[EXERCISE PROMPT]
Tell how many lines of the data below have the string "will" in them. Say nothing more.

[EXTRACTED ENTRIES]
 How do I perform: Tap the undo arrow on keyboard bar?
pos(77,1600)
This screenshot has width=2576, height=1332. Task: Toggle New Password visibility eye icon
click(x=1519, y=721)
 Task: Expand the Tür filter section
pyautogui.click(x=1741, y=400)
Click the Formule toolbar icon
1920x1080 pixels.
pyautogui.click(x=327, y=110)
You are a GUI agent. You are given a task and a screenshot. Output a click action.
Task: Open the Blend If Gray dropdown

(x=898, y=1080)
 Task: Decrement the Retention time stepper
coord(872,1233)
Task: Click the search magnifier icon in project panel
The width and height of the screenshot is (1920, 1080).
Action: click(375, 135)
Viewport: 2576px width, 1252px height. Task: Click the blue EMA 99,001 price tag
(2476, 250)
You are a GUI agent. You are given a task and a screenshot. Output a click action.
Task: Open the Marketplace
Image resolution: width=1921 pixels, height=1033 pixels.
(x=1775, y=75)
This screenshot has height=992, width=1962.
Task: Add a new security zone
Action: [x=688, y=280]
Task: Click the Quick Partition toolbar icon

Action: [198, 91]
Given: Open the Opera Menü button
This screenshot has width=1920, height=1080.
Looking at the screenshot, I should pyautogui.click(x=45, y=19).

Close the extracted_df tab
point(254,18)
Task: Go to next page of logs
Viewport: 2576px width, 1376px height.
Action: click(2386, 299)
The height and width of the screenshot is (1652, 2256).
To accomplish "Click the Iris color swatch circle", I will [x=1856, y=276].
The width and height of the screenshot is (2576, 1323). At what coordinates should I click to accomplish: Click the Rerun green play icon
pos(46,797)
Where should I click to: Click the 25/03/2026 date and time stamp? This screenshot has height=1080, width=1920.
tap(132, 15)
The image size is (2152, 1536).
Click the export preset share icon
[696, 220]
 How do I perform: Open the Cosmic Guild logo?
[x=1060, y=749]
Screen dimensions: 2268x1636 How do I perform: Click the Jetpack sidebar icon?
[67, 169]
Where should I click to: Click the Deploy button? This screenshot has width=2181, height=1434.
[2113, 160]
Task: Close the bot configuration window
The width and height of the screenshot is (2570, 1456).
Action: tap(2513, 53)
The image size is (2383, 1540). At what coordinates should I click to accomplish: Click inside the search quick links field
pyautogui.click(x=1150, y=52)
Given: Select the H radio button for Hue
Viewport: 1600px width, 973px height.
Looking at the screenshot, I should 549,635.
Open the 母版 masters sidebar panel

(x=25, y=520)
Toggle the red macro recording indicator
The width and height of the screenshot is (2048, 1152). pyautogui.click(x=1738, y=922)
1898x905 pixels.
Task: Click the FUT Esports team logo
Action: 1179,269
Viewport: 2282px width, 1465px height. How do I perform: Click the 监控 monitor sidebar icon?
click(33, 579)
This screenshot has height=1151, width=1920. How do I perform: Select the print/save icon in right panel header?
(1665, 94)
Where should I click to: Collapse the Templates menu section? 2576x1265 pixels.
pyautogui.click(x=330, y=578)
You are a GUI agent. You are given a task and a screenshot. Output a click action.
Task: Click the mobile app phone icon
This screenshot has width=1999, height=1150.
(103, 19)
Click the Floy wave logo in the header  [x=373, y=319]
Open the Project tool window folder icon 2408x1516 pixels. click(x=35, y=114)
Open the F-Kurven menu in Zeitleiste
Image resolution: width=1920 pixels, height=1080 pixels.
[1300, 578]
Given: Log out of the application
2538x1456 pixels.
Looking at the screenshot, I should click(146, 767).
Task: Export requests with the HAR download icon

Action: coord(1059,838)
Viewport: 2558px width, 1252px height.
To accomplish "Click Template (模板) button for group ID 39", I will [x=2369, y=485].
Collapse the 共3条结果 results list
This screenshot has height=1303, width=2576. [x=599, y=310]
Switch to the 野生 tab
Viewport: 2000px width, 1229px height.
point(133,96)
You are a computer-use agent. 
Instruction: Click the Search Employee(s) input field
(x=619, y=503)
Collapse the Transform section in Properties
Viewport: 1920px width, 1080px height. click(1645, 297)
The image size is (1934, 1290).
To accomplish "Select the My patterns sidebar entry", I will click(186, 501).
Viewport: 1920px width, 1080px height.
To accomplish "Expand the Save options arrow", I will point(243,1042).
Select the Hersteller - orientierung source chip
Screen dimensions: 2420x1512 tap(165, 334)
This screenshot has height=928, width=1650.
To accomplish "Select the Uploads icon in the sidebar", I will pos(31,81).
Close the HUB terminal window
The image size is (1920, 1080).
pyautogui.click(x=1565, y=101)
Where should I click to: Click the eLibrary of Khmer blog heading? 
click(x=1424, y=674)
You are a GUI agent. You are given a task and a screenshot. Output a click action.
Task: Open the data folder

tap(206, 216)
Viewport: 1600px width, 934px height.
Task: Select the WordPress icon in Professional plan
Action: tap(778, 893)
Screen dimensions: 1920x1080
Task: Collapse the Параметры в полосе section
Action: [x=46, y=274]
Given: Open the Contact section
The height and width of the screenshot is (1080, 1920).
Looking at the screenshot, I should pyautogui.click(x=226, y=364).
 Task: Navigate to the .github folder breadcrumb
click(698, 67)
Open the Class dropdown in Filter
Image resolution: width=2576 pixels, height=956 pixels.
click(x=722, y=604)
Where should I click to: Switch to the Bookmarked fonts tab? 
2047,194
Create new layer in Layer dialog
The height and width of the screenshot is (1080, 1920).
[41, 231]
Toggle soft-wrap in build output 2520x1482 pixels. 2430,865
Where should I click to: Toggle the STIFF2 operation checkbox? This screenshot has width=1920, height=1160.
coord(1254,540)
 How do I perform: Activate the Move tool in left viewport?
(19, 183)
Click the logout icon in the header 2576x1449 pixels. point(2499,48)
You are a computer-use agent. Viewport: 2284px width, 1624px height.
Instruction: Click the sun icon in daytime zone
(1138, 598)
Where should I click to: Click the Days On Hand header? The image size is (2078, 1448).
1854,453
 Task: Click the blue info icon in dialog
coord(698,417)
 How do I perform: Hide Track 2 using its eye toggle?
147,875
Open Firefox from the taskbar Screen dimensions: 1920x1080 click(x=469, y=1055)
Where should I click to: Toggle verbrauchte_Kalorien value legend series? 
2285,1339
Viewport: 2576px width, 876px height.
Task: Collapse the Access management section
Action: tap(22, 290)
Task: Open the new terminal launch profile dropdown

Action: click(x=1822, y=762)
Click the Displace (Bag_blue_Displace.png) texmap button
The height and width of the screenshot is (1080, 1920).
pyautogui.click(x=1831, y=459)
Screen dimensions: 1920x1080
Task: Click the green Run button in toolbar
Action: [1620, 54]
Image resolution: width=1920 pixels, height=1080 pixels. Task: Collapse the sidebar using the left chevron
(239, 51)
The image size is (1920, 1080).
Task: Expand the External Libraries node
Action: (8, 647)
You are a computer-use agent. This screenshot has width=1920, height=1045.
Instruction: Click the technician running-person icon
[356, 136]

[ANSWER BELOW]
5